#### EXERCISE BRIEF:
Go through the data below and return each line containing the word "dimensions".

#### RECORDS SUPPLIED:
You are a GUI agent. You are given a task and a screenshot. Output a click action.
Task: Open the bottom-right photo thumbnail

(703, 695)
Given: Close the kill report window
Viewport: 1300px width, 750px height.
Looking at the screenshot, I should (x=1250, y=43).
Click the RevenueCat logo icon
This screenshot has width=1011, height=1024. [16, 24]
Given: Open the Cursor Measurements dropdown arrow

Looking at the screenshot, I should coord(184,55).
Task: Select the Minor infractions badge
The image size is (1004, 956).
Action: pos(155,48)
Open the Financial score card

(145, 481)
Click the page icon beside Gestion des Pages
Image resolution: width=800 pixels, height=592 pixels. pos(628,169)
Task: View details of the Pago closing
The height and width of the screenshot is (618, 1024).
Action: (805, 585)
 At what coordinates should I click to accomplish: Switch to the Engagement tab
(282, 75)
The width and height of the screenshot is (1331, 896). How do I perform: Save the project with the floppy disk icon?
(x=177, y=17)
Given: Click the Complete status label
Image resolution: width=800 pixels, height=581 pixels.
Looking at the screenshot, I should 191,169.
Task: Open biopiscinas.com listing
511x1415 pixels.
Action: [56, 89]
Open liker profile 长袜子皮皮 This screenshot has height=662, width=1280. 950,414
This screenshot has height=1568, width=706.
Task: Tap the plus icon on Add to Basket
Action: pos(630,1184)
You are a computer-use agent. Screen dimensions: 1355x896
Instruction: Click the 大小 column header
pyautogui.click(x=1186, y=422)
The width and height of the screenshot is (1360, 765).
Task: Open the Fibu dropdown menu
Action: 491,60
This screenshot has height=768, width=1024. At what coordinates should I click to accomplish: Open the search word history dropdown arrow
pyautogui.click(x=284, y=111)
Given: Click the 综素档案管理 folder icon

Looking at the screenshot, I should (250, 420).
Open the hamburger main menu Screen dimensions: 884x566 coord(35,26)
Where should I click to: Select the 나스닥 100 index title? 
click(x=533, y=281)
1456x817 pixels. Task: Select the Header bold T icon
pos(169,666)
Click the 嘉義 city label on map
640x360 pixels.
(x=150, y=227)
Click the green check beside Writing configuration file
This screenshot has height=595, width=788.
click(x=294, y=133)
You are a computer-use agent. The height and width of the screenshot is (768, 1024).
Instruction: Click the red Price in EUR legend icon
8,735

#### EXERCISE OUTPUT:
You are a computer-use agent. Screen dimensions: 1355x896
Open the hamburger main menu Screen dimensions: 884x566 coord(35,26)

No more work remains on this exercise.